- _Task statement_
Each entry is to be retyped exactly as it stands.

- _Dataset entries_
◇ ◇ ◇ ◇

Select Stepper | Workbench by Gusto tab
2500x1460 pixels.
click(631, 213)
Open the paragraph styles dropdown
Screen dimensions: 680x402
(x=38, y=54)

◇ ◇ ◇ ◇

- _Result_
Select Stepper | Workbench by Gusto tab
2500x1460 pixels.
click(631, 213)
Open the paragraph styles dropdown
Screen dimensions: 680x402
(x=38, y=54)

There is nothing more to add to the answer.